The remaining question is whether the premium payments on the life insurance policies described above are deductible as alimony. We think they are not. This question has been dealt with in a number of decisions by this Court and the Courts of Appeals in varying fact situations. See Anita Quinby Stewart, 9 T. C. 195; Lemuel Alexander Carmichael, 14 T. C. 1356; Smith's Estate v. Commissioner, (C. A. 3) 208 F. 2d 349, reversing in part a Memorandum Opinion of this Court; Lilian Bond Smith, 21 T. C. 353; Raoul Walsh, 21 T. C. 1063. The cases stand for the proposition that where the wife’s interest in the policies is simply that of a contingent beneficiary — that is, where the policies have not been assigned to her in such a way that she becomes the actual owner and where the proceeds of the policies become hers only if she outlives her husband — the premiums paid by the husband are not deductible by him. We think that is the situation here. The policies were never assigned to Frances. Under the agreement James bound himself to continue to pay the premiums and not to remove Frances as beneficiary so long as she should live. Although Frances held possession of the policies, that was not enough to make her their owner.

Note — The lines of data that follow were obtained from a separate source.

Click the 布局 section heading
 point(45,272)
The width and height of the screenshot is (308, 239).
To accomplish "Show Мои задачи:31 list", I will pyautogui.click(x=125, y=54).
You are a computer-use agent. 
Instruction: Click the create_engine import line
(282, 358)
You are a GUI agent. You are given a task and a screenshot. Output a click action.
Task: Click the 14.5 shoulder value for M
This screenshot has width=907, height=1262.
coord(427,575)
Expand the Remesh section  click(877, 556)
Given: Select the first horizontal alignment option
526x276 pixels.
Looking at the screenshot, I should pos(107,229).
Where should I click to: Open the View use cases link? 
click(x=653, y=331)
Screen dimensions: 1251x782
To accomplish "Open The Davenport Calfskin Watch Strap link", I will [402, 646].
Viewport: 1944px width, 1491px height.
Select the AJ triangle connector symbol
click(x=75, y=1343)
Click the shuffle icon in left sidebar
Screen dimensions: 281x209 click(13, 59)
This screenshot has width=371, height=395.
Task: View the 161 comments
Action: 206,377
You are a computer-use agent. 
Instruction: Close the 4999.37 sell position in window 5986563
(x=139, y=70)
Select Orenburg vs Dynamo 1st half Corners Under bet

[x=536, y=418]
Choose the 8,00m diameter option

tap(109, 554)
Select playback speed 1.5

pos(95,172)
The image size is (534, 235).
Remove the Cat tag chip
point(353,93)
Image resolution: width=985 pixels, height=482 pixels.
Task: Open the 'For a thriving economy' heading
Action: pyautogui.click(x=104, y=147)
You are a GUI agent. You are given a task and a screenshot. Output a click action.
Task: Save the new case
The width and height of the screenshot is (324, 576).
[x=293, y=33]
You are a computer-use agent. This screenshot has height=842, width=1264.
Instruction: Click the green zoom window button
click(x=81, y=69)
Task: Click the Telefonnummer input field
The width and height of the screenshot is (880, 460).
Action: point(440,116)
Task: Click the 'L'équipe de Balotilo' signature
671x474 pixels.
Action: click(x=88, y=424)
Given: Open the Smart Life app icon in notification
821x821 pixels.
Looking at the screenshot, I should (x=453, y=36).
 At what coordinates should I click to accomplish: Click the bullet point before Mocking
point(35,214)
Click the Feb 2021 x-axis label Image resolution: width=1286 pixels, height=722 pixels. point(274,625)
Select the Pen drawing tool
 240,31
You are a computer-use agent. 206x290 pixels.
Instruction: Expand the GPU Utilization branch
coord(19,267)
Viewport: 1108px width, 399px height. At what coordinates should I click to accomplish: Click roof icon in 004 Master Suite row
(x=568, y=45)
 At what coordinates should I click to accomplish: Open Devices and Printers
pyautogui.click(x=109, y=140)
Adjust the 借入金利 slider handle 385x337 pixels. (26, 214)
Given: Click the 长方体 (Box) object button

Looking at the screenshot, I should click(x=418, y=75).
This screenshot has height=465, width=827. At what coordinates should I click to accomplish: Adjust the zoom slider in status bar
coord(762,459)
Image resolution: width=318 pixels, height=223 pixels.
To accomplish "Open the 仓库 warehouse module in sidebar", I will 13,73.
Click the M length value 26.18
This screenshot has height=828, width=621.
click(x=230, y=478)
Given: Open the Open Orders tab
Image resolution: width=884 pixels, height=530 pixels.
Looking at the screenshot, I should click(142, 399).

Should she predecease James her interest ceased. Paraphrasing the language of Judge Black in Raoul Walsh, supra:

We think it also may be correctly said in the instant case that Frances’s only interest in the policies of insurance on James’s life is contingent and that the premiums on the policies were not paid for her sole benefit. She will only receive benefits from these policies in case she survives James. We sustain the Commissioner in his dis-allowance of the net premiums which James paid on the insurance policies in the taxable years. They did not represent periodic payments of alimony to Frances.

Decision will be entered for the respondent.